The exercise >> Gather every line below that contains the word "entry", and copy each of those lines in full.
=== Material for this task ===
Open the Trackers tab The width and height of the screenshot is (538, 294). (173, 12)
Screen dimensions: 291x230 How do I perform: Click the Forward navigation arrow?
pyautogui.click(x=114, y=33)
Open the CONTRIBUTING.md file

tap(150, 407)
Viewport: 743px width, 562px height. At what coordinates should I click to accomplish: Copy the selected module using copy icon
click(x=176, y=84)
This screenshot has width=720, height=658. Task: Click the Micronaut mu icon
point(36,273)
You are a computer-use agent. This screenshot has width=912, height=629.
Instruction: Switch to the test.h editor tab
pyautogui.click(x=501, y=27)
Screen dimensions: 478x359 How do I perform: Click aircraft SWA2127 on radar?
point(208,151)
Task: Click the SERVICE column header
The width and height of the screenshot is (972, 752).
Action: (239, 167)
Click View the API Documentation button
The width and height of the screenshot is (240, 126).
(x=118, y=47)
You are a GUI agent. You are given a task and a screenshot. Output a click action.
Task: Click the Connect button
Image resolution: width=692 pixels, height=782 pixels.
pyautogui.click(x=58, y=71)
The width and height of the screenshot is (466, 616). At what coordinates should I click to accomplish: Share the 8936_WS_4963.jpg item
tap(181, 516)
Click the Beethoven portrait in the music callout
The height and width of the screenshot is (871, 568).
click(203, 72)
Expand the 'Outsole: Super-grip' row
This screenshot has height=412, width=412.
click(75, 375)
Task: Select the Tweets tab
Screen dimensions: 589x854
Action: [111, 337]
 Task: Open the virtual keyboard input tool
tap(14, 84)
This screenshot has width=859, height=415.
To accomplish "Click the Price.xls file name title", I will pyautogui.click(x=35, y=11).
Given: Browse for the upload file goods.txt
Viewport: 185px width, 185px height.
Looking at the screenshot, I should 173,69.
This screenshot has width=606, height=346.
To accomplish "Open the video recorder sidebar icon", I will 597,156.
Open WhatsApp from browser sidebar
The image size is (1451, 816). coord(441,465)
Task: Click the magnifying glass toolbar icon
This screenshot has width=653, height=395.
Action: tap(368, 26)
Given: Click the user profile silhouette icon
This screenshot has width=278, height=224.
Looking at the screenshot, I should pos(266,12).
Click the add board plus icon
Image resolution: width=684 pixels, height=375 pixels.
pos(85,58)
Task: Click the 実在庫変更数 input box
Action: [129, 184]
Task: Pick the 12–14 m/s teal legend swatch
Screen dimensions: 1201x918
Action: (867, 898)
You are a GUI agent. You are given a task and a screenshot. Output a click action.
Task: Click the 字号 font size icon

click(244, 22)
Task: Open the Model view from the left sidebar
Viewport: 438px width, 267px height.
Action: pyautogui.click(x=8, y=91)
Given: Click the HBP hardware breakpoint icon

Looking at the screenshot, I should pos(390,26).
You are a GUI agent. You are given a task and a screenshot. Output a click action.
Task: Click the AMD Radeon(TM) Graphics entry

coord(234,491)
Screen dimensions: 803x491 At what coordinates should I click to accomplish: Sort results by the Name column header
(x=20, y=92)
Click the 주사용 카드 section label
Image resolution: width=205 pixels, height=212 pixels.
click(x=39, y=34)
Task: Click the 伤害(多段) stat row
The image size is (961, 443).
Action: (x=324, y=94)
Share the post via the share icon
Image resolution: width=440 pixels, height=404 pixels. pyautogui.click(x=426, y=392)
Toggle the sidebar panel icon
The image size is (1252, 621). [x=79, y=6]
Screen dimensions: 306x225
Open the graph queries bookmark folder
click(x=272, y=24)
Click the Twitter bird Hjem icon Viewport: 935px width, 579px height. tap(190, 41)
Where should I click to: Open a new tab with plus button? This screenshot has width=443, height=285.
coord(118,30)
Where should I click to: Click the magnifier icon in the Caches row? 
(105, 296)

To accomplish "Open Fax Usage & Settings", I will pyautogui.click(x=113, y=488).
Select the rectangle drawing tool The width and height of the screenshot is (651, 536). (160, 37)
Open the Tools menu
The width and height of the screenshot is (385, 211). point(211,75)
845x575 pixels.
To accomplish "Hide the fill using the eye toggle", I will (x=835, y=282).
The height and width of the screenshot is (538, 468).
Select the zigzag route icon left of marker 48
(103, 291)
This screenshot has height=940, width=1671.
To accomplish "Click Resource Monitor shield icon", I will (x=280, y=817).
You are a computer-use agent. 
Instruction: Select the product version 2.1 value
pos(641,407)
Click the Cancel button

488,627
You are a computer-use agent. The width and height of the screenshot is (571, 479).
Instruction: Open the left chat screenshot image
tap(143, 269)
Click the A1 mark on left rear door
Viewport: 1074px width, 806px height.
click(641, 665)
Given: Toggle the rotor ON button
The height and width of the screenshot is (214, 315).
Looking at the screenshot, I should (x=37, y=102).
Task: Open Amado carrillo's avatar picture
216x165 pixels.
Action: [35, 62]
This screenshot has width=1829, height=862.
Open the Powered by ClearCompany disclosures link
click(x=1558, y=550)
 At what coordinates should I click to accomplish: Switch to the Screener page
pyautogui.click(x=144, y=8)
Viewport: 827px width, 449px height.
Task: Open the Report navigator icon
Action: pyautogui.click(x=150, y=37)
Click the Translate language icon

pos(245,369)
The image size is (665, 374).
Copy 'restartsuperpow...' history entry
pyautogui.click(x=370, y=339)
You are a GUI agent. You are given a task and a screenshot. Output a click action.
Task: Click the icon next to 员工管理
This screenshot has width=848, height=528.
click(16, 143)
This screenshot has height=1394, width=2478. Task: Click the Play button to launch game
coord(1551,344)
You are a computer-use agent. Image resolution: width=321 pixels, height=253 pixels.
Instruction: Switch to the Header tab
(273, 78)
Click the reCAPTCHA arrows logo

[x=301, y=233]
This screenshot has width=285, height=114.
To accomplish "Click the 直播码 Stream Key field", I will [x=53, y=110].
===
Solution for this problem >>
Task: Click the AMD Radeon(TM) Graphics entry
Copy 'restartsuperpow...' history entry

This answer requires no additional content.